No auge da segunda onda da pandemia, mais de 30% das
pessoas que morriam de Covid-19 no mundo eram brasileiras
Foram dois Maracanãs cheios de mães, pais, filhos, avós
brasileiros, que teriam sido salvos se Jair tivesse apertado um botão
O deputado Nikolas
Ferreira (PL-MG) gravou um vídeo dizendo que os diários de Anthony
Fauci provam que Jair
Bolsonaro tinha razão quando defendeu a cloroquina e se opôs à vacinação, ao
isolamento social e ao uso de máscaras durante a pandemia da Covid-19. Como
todo parágrafo que começa com "Nikolas Ferreira gravou um vídeo",
esse também termina com "era tudo mentira".
Nada disso está nos diários de Fauci. Se
você duvida, consulte sua agência de fact-checking favorita.

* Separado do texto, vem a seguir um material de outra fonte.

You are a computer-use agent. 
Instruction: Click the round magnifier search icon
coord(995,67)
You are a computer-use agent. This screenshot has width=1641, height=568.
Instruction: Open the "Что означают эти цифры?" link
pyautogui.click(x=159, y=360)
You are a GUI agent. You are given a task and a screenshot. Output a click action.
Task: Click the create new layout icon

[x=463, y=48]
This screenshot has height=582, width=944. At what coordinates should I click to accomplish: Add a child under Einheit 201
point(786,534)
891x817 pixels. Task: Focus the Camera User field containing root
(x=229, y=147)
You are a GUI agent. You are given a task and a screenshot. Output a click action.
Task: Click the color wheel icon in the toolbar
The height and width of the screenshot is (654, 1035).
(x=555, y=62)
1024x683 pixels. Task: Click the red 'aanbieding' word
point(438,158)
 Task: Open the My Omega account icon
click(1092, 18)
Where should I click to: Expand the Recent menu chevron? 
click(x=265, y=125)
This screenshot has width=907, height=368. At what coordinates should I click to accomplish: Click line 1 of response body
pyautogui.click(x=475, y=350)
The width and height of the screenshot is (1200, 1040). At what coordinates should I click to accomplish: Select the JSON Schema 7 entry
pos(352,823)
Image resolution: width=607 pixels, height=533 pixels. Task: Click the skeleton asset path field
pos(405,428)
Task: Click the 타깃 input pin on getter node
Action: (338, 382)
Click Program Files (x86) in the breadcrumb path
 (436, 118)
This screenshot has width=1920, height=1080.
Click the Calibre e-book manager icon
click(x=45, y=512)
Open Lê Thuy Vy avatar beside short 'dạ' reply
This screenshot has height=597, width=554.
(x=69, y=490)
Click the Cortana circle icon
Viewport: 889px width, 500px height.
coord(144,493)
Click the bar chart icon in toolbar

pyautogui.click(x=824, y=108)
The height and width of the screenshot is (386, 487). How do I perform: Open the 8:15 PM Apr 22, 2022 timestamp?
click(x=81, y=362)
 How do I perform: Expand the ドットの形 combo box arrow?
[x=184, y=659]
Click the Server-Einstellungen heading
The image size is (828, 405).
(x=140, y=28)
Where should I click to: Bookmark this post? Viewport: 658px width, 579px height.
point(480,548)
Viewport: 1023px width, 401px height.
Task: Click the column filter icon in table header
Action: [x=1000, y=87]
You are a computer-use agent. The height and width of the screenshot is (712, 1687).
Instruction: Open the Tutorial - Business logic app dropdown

Mesmo assim, agradeço a Nikolas por trazer a Covid-19 de
volta ao debate público brasileiro. É uma ótima oportunidade para mostrar que
Bolsonaro matou mais gente do que pensávamos.
Já citei aqui algumas vezes o número de 700 mil mortes
totais, sendo
um mínimo de 100 mil mortos por culpa de Jair durante a pandemia por
falta de vacina. São cálculos feitos com números produzidos pelo próprio
governo Bolsonaro.
O "mínimo de 100 mil mortos" é baseado na estimativa
do epidemiologista Pedro Halal. Usando um modelo estatístico com premissas
bastante favoráveis a Bolsonaro, Halal estimou em 95 mil os mortos entre
janeiro e junho de 2021 por falta de vacina só entre janeiro e junho de 2021.
Na verdade, o
número total de mortes é mais próximo de 900 mil. Esse é o número de
"mortes em excesso" ("excess deaths") ocorridas no Brasil
durante a pandemia: isto é, quanta gente morreu a mais do que seria normal,
dado o padrão histórico e o que sabemos sobre o número de mortes por outras
doenças (que permaneceu igual).
A estimativa do número de mortos por falta de vacina no
primeiro semestre de 2021, auge da segunda onda da Covid-19, também aumentou.
Usando um modelo estatístico com 24 variáveis explicativas, uma equipe liderada
pelo professor de matemática aplicada da FGV-SP Eduardo Massad estimou em 145 mil o número de mortes que teriam sido
evitadas se o Brasil tivesse começado a vacinar o mais cedo possível, com todas
as ofertas de vacina que Jair recusou.
No auge da segunda onda da pandemia, mais de 30% das pessoas
que morriam de Covid-19 no mundo eram brasileiras. Só 2,7% dos seres humanos
são brasileiros.
O que isso quer dizer? Os mortos por causa de Jair Bolsonaro
são mais que o dobro, e talvez o triplo, do número de brasileiros que morreram
na Guerra do Paraguai (cerca de 50 mil). São dois Maracanãs cheios de mães,
pais, filhos, avós brasileiros, que teriam sido salvos se Jair tivesse apertado
um botão. Jair não apertou.
Fica pior.
Quando Jair começou a implementar sua política de
"imunidade de rebanho" —deixar a população adquirir imunidade
pós-contágio e que se dane quem morrer– a vacina ainda não havia sido
descoberta. Se João Doria não
tivesse corrido atrás de vacina em São Paulo, o ritmo da vacinação no Brasil
seria ainda menor. Quantos Bolsonaro teria matado se não tivesse sido impedido
pela descoberta da vacina e pelo governador de São Paulo?
Por justiça poética, a polícia conseguiu as provas do golpe
de 2022 quando Mauro Cid foi
preso por falsificar um certificado de vacina para Bolsonaro.
Nikolas Ferreira nos lembra que, se a direita vencer a
próxima eleição presidencial, a anistia aos golpistas garantirá que nem a
justiça poética será aplicada aos assassinos da pandemia.